LiveKit (open-source, deploys on AWS/GCP) uses a distributed SFU: rooms can migrate between nodes, NATS.io handles inter-node communication. Zoom builds a geo-distributed SFU with cascade: participants from different regions meet via a cascaded stream between data centers. Agora's global SD-RTN network has 200+ PoPs with SFU nodes and automatic selection of the nearest one.
SFUs scale infinitely - just add more servers and everything works
An SFU requires stateful routing: a room is pinned to a specific node. Horizontal scaling needs consistent hashing, cascade topology, or room migration. None of it is trivial.
Participants' media streams must meet on the same SFU node (or on connected ones via cascade). A naive round-robin load balancer puts Alice on SFU-1 and Bob on SFU-2, and they cannot reach each other's streams. You need coordination via Redis/NATS plus sticky routing.
Google Meet supports 500 participants in a single meeting. Does the SFU have to decode video from all 500 to forward it?
Summary
- **SFU** forwards encoded RTP packets without decoding. A participant's upload is 1 stream regardless of how many peers are in the room. CPU load is O(streams), not O(pixels).

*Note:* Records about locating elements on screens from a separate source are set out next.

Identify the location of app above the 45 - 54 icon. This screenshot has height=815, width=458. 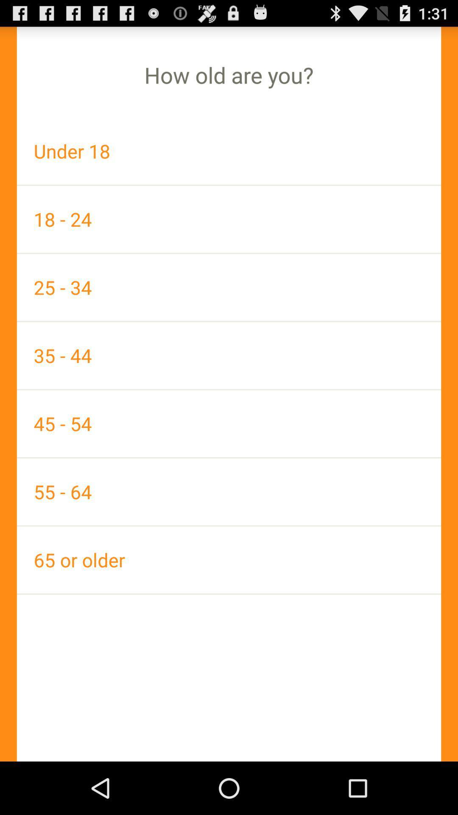
(229, 355).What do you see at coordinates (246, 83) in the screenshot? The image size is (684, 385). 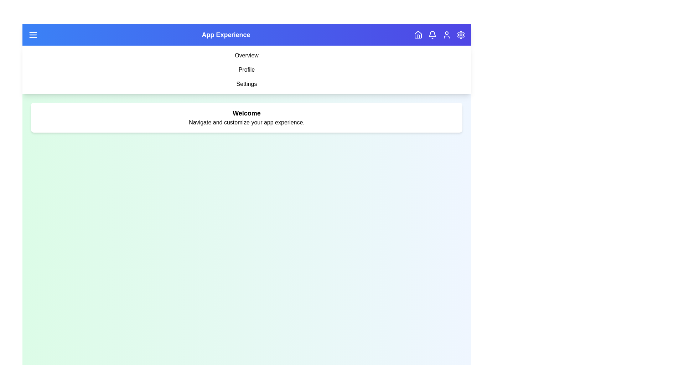 I see `the navigation item labeled Settings to navigate to the respective section` at bounding box center [246, 83].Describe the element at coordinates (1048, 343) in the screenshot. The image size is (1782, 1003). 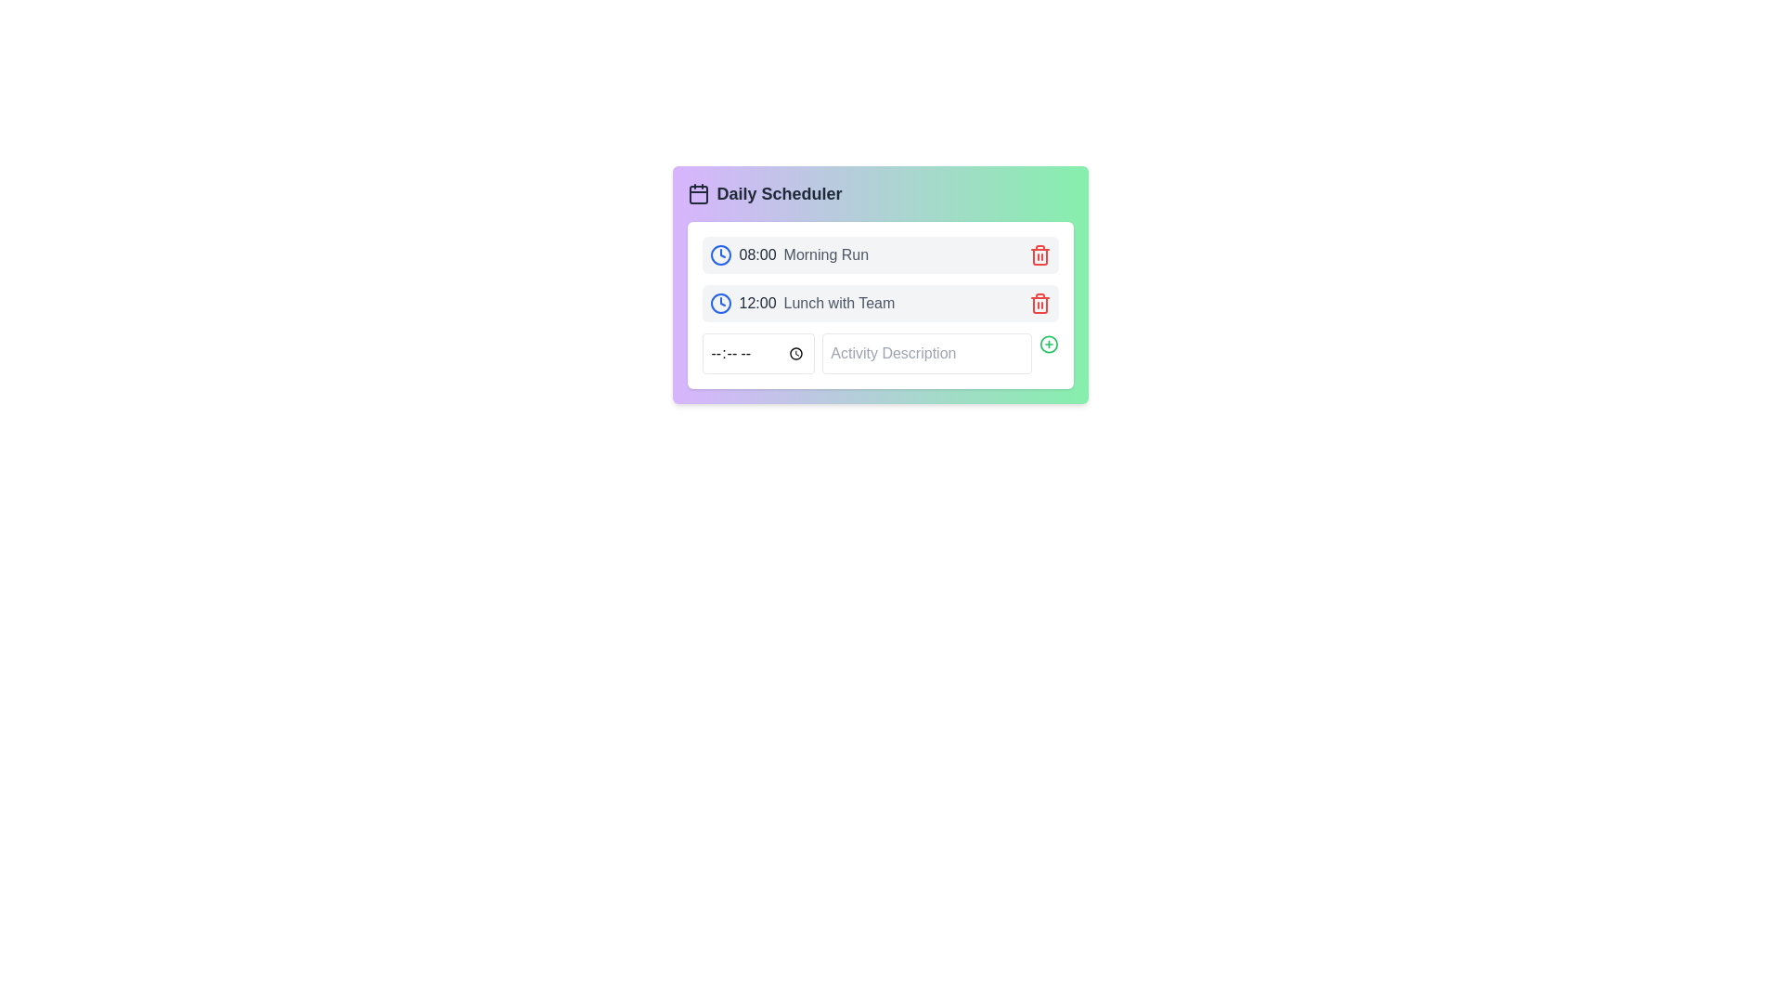
I see `the green outlined circular SVG component that is part of the plus sign icon located in the lower-right region of the schedule interface` at that location.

- **mediasoup** is an SFU library (C++ Workers + Node.js API). Maximum control over routing logic, simulcast, and SVC. Requires writing the SFU code.
- **Janus Gateway** is a ready-made SFU server with plugins (VideoRoom, Streaming). Quick start, less flexibility for custom logic.
- **Scaling** requires stateful routing (consistent hashing by room_id) and cascade topology for cross-datacenter rooms.
Related Topics
An SFU is the centerpiece of group video calls. Understanding it requires familiarity with adjacent layers:
- MCU vs SFU vs Mesh — An SFU is one of three topologies; comparing them clarifies the trade-offs and when to pick each
- Media Streams — A MediaStream from getUserMedia is added via addTrack() and arrives at the SFU as a Producer; the SFU returns Consumers for other participants
- STUN and TURN — Every ICE connection between client and SFU requires STUN for discovery and TURN if the client is behind a symmetric NAT; the SFU itself acts as the public endpoint
Вопросы для размышления
- mediasoup spawns a Worker per CPU core. With 50 participants in a room and 8 Workers, how do you distribute Producers and Consumers to minimize cross-worker pipe transport?
- An SFU knows the bitrate of each Producer through RTCP. How can that knowledge be used to adapt video quality for a participant with a poor network without disrupting the others?
- How does a cascade SFU solve the problem of participants in different regions, and what additional latency does it add compared to Mesh P2P between nearby participants?